使用 "format": "json" 可获得结构化谓词树，ORM 和前端客户端可直接使用：

{
  "type": "or",
  "conditions": [
    { "type": "eq", "field": "owner_id", "value": "bob" },
    {
      "type": "and",
      "conditions": [
        { "type": "eq", "field": "visibility", "value": "public" },
        { "type": "eq", "field": "status", "value": "published" }
      ]
    },
    { "type": "in", "field": "tier", "values": ["free", "standard"] }
  ]
}

支持的节点类型：

类型	关键字段	含义
eq ne lt le gt ge	field, value	比较
and or	conditions[]	逻辑运算
not	condition	取反
in not_in	field, values[]	集合成员
contains	field, value	包含（子串 / 数组）
is_null not_null	field	NULL 检查
starts_with ends_with	field, value	前缀 / 后缀
always	—	无需过滤
never	—	空结果

SQL 生成参考

表达式	SQL
field == "x"	col = 'x'
field == null	col IS NULL
field != "x"	col != 'x'
field != null	col IS NOT NULL
field in ["a","b"]	col IN ('a', 'b')
field not in ["a","b"]	col NOT IN ('a', 'b')
contains(field, "x")	col LIKE '%x%' ESCAPE '!'
starts_with(field, "x")	col LIKE 'x%' ESCAPE '!'
ends_with(field, "x")	col LIKE '%x' ESCAPE '!'
is_null(field)	col IS NULL
!is_null(field)	col IS NOT NULL
a && b	(a AND b)
a || b	(a OR b)
多条路径	(...) OR (...)

字符串字面量使用单引号转义（' → ''）。
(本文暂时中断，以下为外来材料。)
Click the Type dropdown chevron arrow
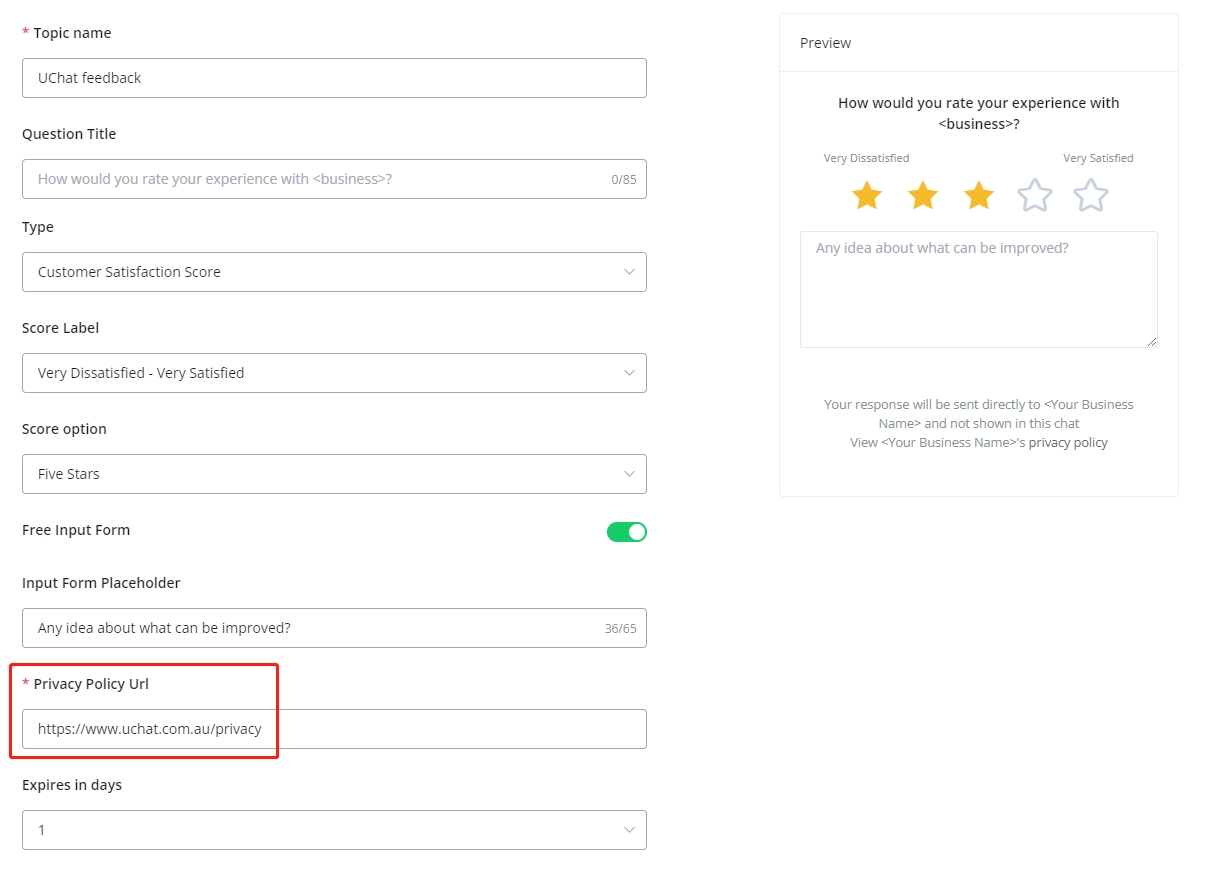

LIKE 模式字面量还会额外转义 ! → !!、% → !%、_ → !_，保证值中的通配符被字面对待。空值比较使用 IS NULL / IS NOT NULL 以匹配 SQL 三值逻辑。算术运算符和不支持的函数将返回 500 错误。

错误

状态码	说明
400	target_results 为空
404	规则集不存在
500	过滤器编译失败（如 SQL 模式中使用了不支持的运算符）

已知限制

• Action 步骤的变量变更：SetVariable 的副作用不被追踪。引用了被修改变量的下游条件将被视为未知列——过滤器可能是一个超集，应用层执行最终过滤。
• 深度限制：最大遍历 50 个步骤（硬限制，防止有环图的无限循环）。